--- START ---
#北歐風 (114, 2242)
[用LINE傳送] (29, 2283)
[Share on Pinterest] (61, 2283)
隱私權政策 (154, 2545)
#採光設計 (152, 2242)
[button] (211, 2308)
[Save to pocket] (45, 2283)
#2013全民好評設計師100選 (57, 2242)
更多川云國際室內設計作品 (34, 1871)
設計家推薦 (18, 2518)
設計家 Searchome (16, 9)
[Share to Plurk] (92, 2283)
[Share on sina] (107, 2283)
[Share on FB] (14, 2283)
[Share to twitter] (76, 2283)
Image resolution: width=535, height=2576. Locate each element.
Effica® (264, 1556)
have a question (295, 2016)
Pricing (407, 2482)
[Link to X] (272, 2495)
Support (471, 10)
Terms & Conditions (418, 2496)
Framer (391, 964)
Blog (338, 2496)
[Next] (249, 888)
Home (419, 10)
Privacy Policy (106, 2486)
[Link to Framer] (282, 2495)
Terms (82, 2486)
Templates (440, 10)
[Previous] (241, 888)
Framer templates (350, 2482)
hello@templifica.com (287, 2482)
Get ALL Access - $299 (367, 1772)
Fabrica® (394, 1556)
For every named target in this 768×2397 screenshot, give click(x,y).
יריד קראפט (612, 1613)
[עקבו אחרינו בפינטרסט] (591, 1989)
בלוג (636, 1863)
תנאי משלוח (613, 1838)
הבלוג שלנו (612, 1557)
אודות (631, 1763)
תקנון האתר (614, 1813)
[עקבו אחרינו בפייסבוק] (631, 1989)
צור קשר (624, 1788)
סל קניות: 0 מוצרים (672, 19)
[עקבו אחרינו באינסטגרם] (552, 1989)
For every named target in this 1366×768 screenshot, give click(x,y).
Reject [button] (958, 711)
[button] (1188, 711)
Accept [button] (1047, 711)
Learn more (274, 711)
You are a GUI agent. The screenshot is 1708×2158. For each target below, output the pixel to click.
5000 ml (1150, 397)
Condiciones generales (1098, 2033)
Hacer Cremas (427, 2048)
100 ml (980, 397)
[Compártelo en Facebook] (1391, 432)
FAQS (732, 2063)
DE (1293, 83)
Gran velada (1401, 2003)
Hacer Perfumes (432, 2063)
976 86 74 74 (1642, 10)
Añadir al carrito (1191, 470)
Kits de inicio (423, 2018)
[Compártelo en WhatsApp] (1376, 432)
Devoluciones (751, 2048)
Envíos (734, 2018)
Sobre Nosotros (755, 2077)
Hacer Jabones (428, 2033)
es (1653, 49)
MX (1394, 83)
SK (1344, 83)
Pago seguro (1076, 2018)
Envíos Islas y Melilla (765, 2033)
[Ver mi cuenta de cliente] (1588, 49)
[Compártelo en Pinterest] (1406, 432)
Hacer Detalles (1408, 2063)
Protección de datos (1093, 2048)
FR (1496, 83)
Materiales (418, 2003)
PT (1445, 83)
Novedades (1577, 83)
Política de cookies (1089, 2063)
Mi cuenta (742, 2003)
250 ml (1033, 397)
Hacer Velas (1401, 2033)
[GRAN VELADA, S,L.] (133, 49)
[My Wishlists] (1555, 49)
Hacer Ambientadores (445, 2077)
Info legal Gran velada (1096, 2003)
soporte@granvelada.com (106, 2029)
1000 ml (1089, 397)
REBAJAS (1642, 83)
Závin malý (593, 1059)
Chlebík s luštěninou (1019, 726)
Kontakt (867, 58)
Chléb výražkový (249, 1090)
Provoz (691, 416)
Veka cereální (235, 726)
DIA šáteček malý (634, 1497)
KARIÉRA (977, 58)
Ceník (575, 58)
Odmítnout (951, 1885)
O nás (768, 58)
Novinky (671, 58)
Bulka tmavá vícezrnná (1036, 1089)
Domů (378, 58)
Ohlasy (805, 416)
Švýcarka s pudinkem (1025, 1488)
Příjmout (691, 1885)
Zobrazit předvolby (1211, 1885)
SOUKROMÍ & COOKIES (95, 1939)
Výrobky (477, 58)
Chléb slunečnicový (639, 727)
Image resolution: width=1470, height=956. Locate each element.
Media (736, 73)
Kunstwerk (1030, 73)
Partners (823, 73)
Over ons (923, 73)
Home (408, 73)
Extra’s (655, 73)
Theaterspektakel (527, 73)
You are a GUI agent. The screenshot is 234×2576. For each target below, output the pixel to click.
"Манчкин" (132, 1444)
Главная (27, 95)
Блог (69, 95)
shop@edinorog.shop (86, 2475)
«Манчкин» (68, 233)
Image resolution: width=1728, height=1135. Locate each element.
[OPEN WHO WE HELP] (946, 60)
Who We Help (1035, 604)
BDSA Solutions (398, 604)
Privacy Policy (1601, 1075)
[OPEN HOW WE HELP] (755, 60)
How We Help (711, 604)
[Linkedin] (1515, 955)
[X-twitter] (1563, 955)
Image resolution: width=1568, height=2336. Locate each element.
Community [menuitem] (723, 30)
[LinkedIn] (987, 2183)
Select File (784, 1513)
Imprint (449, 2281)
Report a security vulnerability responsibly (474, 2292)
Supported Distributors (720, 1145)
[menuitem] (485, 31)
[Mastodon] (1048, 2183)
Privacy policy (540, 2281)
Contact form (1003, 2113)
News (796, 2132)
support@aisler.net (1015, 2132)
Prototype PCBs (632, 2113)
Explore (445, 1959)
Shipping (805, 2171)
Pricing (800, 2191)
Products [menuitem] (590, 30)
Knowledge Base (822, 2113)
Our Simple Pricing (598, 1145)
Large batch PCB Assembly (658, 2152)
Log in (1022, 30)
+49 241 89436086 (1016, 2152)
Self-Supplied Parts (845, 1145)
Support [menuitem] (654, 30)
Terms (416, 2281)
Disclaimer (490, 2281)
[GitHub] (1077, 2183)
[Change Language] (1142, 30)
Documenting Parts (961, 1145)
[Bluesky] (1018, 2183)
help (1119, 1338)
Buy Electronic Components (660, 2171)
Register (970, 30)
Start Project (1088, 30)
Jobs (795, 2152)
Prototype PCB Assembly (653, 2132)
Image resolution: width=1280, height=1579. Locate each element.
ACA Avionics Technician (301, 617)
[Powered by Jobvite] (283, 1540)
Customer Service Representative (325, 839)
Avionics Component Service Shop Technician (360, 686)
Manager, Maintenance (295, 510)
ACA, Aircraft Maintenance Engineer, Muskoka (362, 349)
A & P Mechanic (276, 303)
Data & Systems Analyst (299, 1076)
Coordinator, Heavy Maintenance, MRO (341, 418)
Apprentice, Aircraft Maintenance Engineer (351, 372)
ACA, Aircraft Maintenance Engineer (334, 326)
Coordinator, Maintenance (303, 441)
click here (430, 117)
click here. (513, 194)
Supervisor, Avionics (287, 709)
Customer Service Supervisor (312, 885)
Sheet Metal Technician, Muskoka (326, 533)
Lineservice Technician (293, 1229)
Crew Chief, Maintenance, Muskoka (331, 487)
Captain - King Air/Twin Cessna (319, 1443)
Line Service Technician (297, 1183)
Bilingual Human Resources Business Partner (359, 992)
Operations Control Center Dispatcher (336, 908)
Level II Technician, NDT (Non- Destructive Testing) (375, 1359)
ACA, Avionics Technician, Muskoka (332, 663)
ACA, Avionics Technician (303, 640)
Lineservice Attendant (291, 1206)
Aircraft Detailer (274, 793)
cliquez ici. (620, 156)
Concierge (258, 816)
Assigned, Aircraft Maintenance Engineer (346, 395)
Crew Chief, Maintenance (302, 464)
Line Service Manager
--- END ---
* Your instructions *
Where a line of the data above includes the string "give", pull it out.

* Answer *
For every named target in this 768×2397 screenshot, give click(x,y).
For every named target in this 1366×768 screenshot, give click(x,y).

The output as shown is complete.